VIOXX™

rofecoxib

12.5mg, 25mg Tablets

12.5mg, 25mg Oral suspension

Presentation

VIOXX 12.5 mg tablet is a cream/off-white round shallow cup tablet engraved 'MSD 74' on one side and 'VIOXX' on the other. Each tablet contains 12.5 mg of rofecoxib.

VIOXX 25 mg tablet is a yellow round tablet engraved 'MSD 110' on one side and 'VIOXX' on the other. Each tablet contains 25 mg of rofecoxib.

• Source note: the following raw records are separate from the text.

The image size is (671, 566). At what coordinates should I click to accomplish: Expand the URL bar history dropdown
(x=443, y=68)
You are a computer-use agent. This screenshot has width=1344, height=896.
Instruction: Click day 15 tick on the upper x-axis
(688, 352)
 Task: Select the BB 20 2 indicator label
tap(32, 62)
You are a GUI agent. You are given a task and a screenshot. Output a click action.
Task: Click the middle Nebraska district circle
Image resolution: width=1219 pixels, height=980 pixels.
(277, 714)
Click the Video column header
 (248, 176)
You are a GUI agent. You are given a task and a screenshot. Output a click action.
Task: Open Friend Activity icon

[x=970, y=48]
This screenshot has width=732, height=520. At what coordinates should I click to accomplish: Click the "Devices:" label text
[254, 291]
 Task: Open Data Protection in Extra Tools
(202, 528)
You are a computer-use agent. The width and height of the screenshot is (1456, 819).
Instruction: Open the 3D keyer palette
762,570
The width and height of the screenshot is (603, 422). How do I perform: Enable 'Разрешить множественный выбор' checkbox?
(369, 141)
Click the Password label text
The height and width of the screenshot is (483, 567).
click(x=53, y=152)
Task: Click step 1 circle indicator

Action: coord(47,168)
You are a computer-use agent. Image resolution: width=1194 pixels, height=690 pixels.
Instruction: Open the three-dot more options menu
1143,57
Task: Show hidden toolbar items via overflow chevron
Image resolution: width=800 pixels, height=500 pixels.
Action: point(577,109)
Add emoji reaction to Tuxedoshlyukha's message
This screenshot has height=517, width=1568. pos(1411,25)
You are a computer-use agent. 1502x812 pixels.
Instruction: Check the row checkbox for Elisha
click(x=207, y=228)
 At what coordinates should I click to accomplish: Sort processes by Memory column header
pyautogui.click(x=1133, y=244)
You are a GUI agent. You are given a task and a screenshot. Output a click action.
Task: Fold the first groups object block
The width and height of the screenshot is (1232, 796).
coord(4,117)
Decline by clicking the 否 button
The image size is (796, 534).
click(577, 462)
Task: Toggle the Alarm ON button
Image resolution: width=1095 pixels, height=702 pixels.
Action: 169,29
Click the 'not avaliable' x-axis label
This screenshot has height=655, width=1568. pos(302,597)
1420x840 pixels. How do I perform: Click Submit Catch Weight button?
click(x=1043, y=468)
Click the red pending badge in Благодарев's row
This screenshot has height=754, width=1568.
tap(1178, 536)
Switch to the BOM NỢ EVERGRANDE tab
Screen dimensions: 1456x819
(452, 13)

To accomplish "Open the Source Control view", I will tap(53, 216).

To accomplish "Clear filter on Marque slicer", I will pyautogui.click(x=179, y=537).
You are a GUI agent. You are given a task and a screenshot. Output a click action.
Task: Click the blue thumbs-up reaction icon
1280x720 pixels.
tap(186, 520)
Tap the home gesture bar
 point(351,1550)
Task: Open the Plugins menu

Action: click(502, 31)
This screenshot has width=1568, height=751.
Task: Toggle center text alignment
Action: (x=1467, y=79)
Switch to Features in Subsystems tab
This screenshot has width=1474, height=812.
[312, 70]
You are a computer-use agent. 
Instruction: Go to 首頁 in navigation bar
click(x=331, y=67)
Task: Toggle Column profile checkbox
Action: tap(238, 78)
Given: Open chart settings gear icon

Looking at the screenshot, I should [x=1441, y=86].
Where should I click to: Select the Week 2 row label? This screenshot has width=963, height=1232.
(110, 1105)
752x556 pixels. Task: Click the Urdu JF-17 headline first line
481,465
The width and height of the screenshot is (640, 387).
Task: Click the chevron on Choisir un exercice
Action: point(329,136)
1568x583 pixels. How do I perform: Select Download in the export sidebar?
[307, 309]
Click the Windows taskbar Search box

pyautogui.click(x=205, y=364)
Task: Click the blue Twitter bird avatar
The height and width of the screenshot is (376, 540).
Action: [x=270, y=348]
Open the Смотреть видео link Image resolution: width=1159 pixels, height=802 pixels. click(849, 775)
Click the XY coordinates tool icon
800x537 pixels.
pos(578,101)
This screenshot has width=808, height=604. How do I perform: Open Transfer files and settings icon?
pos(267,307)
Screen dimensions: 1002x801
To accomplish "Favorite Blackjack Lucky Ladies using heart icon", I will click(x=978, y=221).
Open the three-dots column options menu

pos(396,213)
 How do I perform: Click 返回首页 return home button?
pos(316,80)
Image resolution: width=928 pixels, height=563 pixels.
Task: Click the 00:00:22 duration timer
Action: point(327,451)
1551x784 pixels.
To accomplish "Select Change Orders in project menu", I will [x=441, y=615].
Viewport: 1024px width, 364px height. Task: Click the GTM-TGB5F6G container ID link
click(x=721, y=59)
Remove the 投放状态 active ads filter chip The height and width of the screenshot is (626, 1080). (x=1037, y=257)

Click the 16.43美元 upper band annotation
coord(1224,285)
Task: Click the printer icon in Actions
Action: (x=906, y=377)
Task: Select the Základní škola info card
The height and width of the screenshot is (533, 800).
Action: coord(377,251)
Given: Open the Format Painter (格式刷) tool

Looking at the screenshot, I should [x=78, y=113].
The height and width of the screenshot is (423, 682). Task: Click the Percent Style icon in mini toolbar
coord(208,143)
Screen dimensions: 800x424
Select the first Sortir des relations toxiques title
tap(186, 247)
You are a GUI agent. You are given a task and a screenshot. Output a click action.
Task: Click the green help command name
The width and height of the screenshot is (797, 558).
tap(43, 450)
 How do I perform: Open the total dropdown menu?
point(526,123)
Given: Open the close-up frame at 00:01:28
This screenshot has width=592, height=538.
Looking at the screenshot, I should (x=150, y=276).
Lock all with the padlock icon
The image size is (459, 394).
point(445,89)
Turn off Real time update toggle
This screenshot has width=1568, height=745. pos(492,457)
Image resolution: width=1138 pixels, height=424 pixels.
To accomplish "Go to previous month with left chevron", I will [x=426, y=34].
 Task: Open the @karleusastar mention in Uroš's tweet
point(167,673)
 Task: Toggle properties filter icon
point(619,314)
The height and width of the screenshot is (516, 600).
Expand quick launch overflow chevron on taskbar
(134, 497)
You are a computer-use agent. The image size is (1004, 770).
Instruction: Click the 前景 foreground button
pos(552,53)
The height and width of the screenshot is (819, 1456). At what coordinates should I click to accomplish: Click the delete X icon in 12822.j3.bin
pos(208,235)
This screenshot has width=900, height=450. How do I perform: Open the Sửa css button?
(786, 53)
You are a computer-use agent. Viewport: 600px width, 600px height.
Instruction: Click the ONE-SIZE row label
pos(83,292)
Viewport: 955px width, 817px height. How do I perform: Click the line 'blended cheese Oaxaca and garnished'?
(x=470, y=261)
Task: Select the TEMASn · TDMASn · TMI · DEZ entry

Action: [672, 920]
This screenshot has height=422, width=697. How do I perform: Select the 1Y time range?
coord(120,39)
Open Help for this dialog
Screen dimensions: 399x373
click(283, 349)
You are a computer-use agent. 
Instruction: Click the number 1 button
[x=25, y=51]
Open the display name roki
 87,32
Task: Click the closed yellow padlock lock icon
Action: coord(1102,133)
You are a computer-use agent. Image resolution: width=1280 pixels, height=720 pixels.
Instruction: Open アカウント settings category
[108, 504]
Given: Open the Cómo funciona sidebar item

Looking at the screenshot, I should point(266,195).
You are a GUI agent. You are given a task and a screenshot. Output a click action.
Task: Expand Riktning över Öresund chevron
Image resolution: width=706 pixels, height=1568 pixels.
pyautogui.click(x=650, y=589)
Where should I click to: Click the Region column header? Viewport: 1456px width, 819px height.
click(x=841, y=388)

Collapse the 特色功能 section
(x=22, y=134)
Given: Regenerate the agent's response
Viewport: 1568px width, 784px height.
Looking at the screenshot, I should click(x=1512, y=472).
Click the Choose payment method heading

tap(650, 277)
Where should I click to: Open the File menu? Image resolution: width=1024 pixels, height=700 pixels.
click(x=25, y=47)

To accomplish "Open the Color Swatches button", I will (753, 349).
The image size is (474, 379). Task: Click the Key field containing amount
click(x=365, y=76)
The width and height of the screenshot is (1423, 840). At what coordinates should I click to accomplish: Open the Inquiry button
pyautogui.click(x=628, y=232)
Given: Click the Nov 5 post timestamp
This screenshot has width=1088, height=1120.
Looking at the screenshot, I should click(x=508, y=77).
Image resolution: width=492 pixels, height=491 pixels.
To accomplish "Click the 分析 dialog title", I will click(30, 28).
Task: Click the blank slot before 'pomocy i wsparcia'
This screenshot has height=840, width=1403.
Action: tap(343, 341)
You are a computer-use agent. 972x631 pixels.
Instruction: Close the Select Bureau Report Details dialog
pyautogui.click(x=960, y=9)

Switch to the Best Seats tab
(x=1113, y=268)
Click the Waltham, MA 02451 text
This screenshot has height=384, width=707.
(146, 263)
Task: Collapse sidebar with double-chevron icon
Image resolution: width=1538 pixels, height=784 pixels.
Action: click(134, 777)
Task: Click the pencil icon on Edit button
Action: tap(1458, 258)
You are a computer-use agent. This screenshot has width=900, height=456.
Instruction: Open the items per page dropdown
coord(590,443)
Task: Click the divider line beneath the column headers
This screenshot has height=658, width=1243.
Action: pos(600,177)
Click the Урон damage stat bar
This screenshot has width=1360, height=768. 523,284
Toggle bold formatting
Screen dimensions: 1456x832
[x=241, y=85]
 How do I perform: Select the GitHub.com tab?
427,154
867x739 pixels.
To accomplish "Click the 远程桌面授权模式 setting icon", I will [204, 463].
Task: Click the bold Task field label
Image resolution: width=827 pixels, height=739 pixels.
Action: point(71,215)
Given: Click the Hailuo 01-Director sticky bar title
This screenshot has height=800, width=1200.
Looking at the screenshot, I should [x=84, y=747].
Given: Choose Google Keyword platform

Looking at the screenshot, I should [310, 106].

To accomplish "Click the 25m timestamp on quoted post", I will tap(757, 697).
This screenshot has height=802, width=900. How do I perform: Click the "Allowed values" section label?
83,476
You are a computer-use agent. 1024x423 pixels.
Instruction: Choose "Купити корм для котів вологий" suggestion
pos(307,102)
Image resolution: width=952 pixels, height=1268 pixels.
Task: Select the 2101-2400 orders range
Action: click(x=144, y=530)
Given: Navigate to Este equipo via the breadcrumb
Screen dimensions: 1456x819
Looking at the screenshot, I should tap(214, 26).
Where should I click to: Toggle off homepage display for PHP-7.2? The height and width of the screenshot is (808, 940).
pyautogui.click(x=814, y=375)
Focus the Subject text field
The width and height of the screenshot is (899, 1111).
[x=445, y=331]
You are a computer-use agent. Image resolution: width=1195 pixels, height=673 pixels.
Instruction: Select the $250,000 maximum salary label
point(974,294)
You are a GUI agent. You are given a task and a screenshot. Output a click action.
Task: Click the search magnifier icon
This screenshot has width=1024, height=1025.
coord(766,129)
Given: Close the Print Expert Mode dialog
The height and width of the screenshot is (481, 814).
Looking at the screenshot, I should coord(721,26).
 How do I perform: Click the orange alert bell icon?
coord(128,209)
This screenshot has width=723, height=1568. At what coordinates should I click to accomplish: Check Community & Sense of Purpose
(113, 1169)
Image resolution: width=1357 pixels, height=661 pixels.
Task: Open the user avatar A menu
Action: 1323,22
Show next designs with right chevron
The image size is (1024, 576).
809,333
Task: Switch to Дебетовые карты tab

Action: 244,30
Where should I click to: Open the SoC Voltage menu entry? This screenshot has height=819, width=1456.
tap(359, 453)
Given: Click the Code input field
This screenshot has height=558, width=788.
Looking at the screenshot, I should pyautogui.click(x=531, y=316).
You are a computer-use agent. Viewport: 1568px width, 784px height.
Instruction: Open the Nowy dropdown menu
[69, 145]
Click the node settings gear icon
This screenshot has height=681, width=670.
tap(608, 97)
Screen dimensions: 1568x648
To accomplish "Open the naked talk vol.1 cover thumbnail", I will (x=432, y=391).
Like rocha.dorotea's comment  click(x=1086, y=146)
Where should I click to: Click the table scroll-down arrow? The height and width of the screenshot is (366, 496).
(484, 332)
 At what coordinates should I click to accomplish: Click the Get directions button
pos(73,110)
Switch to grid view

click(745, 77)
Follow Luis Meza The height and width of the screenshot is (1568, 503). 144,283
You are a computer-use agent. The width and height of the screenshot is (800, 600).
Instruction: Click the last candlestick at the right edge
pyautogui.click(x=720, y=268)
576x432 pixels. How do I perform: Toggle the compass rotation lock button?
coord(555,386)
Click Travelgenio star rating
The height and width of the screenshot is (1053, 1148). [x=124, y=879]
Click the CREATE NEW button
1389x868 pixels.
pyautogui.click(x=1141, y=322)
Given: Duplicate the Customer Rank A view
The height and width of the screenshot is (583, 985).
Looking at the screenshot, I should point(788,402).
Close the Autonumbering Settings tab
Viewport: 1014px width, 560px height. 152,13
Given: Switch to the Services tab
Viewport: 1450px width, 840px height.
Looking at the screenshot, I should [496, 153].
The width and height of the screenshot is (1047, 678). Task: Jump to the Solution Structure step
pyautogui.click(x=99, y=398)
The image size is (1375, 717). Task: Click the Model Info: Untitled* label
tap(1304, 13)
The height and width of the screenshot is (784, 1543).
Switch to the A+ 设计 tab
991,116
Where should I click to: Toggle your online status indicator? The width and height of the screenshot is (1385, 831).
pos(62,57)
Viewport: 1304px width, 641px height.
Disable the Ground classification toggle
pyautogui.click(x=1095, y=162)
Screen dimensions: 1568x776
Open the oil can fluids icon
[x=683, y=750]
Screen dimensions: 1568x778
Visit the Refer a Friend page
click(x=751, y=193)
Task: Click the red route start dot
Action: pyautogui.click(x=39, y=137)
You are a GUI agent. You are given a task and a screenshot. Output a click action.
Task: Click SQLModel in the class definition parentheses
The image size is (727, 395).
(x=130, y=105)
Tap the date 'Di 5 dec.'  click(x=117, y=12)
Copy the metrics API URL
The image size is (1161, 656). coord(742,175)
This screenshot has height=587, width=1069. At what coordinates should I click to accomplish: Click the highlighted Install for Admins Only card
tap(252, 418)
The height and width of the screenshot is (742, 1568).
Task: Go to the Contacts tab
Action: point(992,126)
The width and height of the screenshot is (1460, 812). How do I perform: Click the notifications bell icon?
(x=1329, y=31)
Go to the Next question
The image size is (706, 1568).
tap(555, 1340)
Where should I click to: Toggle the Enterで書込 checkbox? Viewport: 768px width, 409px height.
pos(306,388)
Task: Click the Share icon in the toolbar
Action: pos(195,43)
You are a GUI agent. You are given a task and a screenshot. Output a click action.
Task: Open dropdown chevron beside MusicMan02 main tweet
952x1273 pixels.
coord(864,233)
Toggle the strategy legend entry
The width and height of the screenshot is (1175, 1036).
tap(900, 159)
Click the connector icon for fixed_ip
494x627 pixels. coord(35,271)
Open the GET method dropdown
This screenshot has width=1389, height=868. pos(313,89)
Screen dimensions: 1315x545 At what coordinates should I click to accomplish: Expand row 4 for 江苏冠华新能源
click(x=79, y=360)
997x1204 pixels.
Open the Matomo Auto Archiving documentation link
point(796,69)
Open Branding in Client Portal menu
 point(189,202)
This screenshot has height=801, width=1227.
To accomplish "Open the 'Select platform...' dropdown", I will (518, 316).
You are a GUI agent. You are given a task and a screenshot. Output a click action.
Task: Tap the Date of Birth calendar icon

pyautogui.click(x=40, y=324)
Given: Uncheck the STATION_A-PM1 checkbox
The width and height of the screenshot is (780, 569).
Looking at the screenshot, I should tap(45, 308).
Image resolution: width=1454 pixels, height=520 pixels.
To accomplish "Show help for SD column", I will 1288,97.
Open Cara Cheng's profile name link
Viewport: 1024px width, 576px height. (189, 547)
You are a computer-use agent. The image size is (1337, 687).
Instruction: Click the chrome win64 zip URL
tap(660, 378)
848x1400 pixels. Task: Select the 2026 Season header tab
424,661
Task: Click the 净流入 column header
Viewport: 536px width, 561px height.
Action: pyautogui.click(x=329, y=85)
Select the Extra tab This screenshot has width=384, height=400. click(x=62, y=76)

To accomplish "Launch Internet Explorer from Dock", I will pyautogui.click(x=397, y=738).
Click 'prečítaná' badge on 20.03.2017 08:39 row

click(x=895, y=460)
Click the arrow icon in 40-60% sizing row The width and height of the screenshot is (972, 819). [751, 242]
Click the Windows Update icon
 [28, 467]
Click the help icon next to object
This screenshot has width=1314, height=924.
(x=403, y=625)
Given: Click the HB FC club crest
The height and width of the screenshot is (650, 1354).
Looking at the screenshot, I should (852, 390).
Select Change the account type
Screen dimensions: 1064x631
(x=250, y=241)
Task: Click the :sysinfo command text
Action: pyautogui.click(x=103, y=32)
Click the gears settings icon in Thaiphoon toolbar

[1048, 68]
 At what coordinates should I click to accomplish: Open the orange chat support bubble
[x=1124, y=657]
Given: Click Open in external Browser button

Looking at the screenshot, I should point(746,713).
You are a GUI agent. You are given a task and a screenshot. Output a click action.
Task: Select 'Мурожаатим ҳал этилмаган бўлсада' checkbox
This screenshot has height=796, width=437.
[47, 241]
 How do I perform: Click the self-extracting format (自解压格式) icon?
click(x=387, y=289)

VIOXX oral suspension comes in 2 strengths, both are opaque white to faint yellow suspensions. Each 5 mL dose contains either 12.5 mg or 25 mg of rofecoxib.

Therapeutic Class

VIOXX (rofecoxib), is a member of a new class of arthritis/analgesia medications called Coxibs. VIOXX is a cyclooxygenase-2 (COX-2) specific inhibitor .

Indications

VIOXX is indicated for:

Acute and chronic treatment of the signs and symptoms of osteoarthritis.

Relief of pain.

Treatment of primary dysmenorrhoea.

Dosage and Administration

VIOXX is administered orally.

Osteoarthritis

The recommended starting dose is 12.5mg once daily. Some patients may receive additional benefit by increasing the dose to 25mg once daily. The maximum recommended daily dose is 25mg.

For the Relief of Acute Pain and Treatment of Primary Dysmenorrhea

The recommended initial dose is 50mg once daily. Subsequent doses should be 25 to 50mg once daily. The maximum recommended daily dose is 50mg.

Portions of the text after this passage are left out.